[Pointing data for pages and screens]

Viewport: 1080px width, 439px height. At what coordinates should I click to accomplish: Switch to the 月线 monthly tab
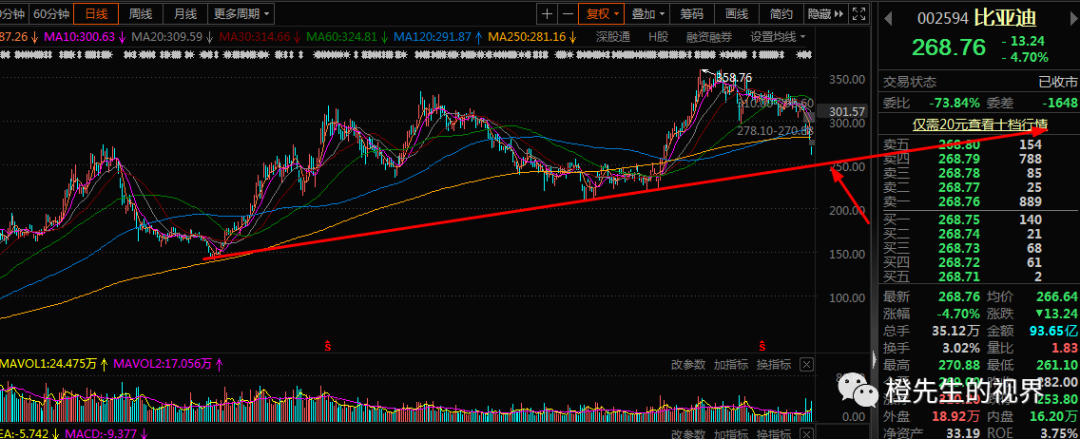tap(185, 14)
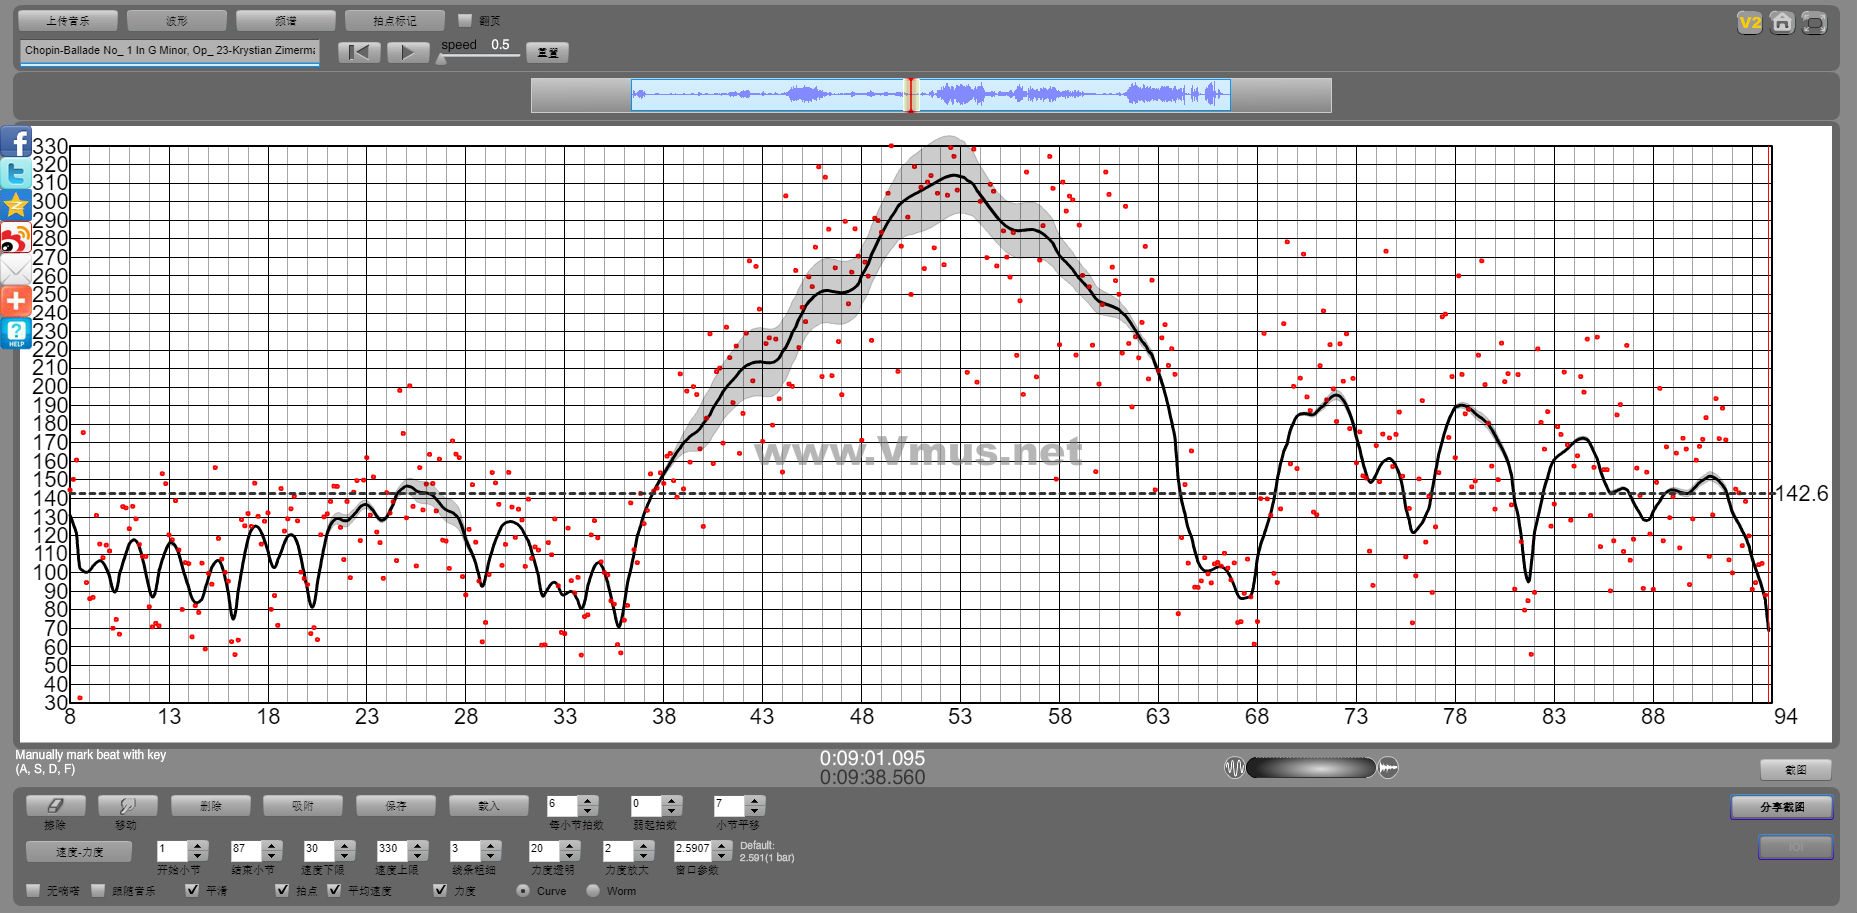Select the eraser (擦除) tool
1857x913 pixels.
(55, 805)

_WORK REQUIRED_
Please render the lines of all the items above as a JSON list of strings, one string per line, with blank lines left out. Omit the pictures from your answer.

_WRITTEN REPLY_
[
  "Viewport: 1080px width, 439px height. At what coordinates should I click to accomplish: Switch to the 月线 monthly tab",
  "tap(185, 14)",
  "Select the eraser (擦除) tool",
  "1857x913 pixels.",
  "(55, 805)"
]